## DESCRIPTION OF THE TASK
Wherever the word "computer" occurs in the listing, copy the whole line.

## DATA SUPPLIED
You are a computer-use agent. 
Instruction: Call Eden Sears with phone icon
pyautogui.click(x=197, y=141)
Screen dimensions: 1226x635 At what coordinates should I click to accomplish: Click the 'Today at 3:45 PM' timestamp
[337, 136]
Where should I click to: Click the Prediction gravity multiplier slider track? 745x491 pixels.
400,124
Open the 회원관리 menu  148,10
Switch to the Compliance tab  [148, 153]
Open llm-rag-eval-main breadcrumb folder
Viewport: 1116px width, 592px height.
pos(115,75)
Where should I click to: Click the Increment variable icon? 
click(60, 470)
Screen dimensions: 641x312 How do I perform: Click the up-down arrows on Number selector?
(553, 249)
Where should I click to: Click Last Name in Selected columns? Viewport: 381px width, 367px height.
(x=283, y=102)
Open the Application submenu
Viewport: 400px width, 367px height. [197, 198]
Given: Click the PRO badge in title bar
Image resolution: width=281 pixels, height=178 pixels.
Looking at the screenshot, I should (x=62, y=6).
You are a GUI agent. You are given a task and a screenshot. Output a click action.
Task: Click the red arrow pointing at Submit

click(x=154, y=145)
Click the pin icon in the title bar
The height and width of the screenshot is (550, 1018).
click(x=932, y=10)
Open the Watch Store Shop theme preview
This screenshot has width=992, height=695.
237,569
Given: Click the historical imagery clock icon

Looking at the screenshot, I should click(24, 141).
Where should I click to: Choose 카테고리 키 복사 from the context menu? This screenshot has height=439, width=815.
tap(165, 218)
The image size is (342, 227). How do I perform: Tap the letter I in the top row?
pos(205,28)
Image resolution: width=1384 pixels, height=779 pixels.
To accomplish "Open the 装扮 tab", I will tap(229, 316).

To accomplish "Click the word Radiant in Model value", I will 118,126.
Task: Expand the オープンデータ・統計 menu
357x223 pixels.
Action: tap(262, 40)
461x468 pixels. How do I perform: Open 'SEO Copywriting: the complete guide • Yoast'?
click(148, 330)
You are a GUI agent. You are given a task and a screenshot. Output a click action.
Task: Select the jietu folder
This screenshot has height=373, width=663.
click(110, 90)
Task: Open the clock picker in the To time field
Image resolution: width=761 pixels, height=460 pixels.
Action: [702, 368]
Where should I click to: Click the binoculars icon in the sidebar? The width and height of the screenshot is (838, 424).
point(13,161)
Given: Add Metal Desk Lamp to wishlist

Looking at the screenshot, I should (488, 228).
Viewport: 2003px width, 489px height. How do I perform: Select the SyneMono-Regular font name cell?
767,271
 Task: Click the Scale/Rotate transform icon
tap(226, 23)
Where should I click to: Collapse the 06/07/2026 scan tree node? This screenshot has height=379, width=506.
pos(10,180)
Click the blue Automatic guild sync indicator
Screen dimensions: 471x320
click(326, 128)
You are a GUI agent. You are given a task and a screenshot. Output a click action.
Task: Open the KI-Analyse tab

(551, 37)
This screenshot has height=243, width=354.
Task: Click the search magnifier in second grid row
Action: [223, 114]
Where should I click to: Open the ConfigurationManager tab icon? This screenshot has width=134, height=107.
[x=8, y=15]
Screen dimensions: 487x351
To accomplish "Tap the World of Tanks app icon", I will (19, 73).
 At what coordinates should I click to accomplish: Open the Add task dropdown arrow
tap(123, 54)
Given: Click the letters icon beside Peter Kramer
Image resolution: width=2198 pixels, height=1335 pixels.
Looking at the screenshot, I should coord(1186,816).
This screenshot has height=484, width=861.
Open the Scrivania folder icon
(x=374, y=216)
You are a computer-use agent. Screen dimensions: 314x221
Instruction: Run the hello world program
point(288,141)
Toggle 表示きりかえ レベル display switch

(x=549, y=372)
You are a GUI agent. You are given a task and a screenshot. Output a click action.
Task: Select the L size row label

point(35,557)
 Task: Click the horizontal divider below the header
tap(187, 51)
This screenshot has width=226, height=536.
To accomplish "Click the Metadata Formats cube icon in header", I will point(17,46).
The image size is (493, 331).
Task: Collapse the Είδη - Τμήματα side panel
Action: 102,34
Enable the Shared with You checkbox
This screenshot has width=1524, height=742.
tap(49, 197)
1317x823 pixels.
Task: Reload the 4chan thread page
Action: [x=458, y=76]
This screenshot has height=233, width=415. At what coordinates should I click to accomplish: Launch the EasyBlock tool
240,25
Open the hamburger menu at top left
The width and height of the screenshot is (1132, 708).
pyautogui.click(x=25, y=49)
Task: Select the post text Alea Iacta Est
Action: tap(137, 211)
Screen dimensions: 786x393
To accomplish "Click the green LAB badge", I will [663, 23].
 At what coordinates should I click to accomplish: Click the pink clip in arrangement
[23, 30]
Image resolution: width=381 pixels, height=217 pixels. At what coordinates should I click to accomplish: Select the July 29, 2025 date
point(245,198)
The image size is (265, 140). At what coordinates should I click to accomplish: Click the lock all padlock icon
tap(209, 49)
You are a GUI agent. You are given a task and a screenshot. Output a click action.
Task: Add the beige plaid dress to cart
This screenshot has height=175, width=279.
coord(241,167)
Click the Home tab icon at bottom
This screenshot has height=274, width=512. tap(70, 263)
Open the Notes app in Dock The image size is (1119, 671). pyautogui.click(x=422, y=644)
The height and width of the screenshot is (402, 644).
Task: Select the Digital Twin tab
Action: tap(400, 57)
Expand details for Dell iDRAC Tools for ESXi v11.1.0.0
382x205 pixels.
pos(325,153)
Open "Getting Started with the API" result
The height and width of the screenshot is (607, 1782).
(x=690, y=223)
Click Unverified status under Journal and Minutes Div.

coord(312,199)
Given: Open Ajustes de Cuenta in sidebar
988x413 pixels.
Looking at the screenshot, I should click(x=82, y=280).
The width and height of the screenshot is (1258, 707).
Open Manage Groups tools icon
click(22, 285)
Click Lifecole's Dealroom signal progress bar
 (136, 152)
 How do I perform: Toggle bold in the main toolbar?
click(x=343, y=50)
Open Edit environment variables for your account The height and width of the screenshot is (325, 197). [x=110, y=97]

## REPLY TO THE EXERCISE
You are a computer-use agent. 
You are a computer-use agent. Screen dimensions: 314x221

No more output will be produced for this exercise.